I sound hokey. I know. Yet, that’s the direction of this film’s trajectory. On the side, you observe those people who do not pursue what will fulfill their own lives and desperately need a modification. Lester was limited to branch out. So is Colonel Fitts and his very sad wife. So is Carolyn, and Jane and Angela, and maybe so is Ricky. All of these people uphold facades about themselves to preserve a happiness on the outside when they really feel worse within.
Sam Mendes is brilliant at drawing upon the subtle messages and insecurities of Alan Ball’s neighborhood characters. About the only people that Sam and Alan do not dig deeper with is the gay couple. I guess since they are happily out of the closet, what is left for them to conceal?

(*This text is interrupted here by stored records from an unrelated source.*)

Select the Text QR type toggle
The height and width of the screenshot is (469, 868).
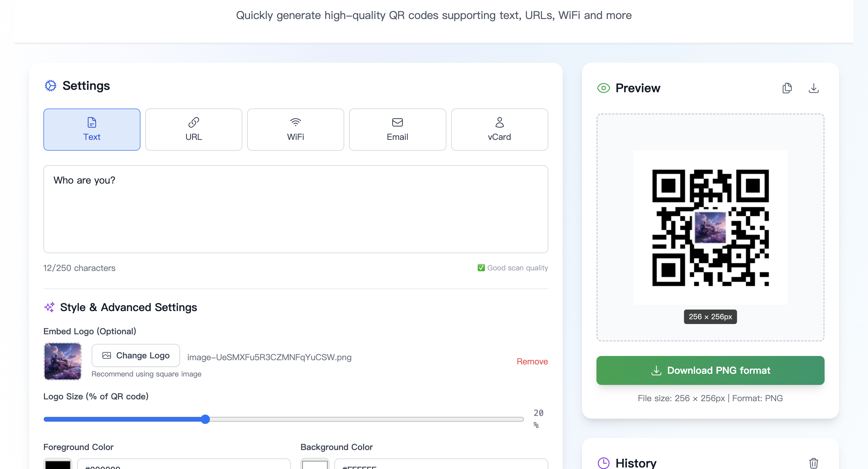click(x=92, y=129)
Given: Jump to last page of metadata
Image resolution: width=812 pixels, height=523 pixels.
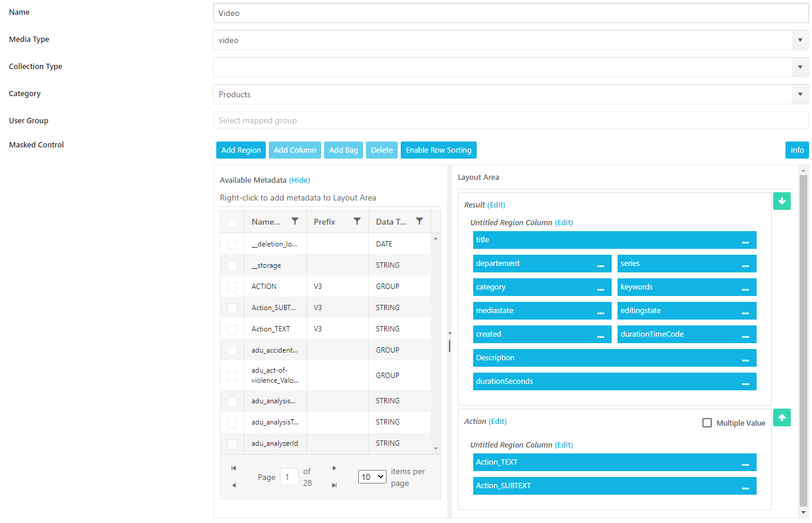Looking at the screenshot, I should point(334,485).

I could not help but compare Mendes’ Oscar winning film to Robert Redford’s. American Beauty is more forthright than Ordinary People. Redford’s film draws out the ugly honesty of the family nucleus when an unexpected tragedy interferes. Then it takes the entire film before the spouses take off their masks and truly declare how they regard each other. It’s crushing to realize a sad truth.
American Beauty rips off the layer right at the beginning, though. A tragedy does not awaken these people to the natures that embarrass them. Simply a hellbent, fed up mindset gets one guy going, and if that one member opens his eyes, then so will others because a simple disruption in ordinary life is next to impossible to live with. Both films are so wise in how they criticize the very people these films were likely catered for.
What do these two Oscar winners say? They tell the middle class, middle age American to simply look closer.